I damn well do mind, Jack thought, then decided she looked old enough to have been around then. Maybe she could save him some time.
"I heard about something called the 'Monroe Cluster' and—"
"Oh, no," she said, rolling her eyes. "You're not some writer planning to go digging into those deformities, are you? This town has had more than its share of trouble, especially those poor people, so leave them alone. Please."
"Actually, I'm a geneticist," Jack said. "If I publish anything it'll be in a scientific journal. Do you remember anything about the incidents?"
"I remember a lot of panic around the time those poor children were born, especially in all the other pregnant mothers in town, all terrified that their babies might end up the same way. We didn't have all the tests then that we have now, so there were a lot of very frightened families. It was an awful time, just awful. A research team from one of the medical centers came through and did a thorough investigation for the State Department of Health. They didn't find anything, neither will you."
Jack held out his hand for the cartridge. "You're probably right, but I'll never know until I look, will I."
"Suit yourself," she said, shoving the cartridge into his palm. "But you're wasting your time."
Turned out she was right.
Jack situated himself before a viewer and began paging through the back files. The Express was a small town paper, devoted almost exclusively to local issues. Took Jack no time to scan through two months' worth.
February 1968 was an uneventful month, but March turned out to be a whole different story—not a good time at all for the Village of Monroe: violent storms, protest marchers, and a man named Jim Stevens dying an ugly accidental death outside some place known as "the Hanley mansion." And then a few days later, mass murder and mayhem inside the same house.
And that was it. Not a hint as to what might have caused the birth defects that popped up nine months later, and certainly nothing to back up Melanie's "burst of Otherness" theory.
Jack returned the cartridge to Mrs. Forseman at her desk.
"Should have listened to you," he said, trying to soften her up. "Couldn't find a thing."
It worked. She actually cracked a smile. A tiny one. "Just trying to save you some trouble."

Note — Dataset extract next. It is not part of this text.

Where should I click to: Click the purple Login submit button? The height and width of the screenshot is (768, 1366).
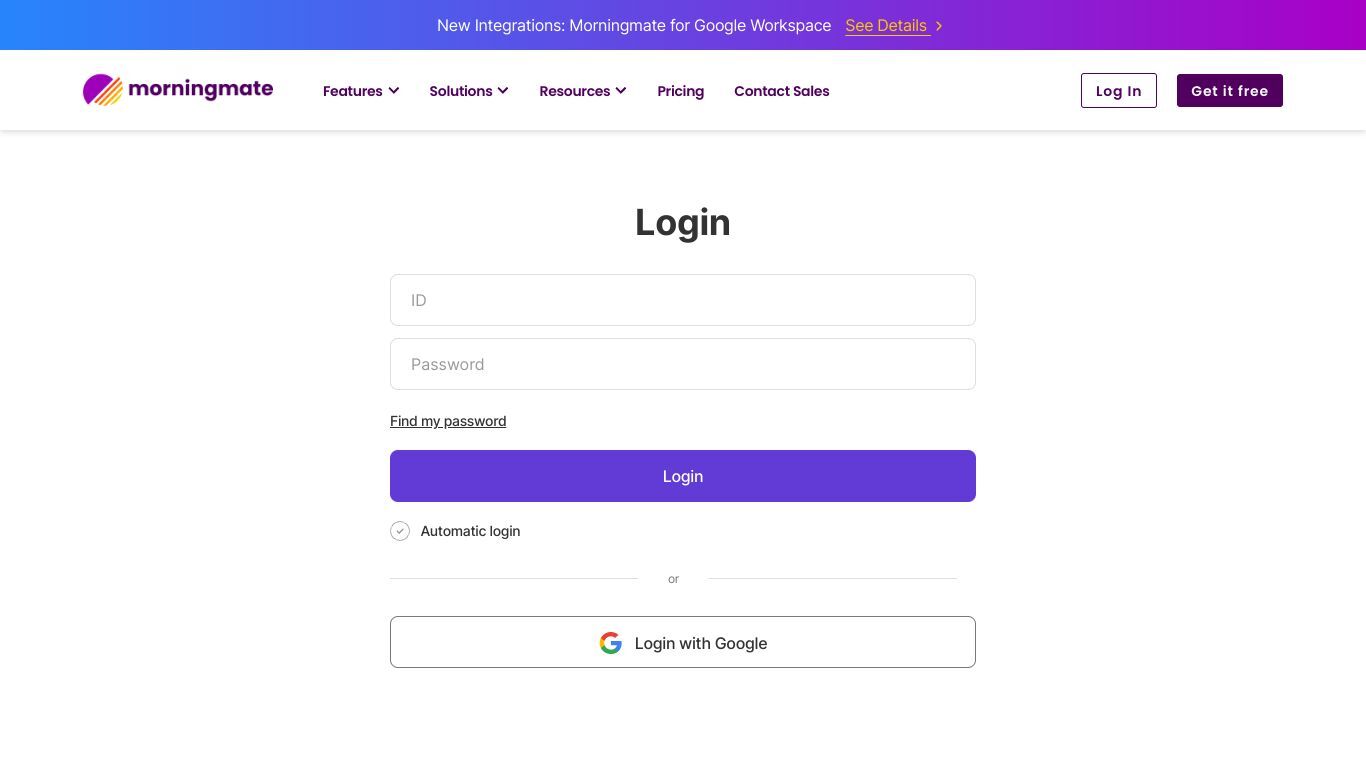(683, 476)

"I guess any way you look at it, sixty-eight was a bad year for Monroe."
"A bad year for the whole country," she said. "The assassinations of Martin Luther King and Bobby Kennedy came in the spring, followed by the riots in Chicago at the Democratic convention. And then the Russians invaded Czechoslovakia and slaughtered people in the streets." Her eyes got a faraway look. "Almost as if a dark cloud passed over the world that year and turned everything ugly."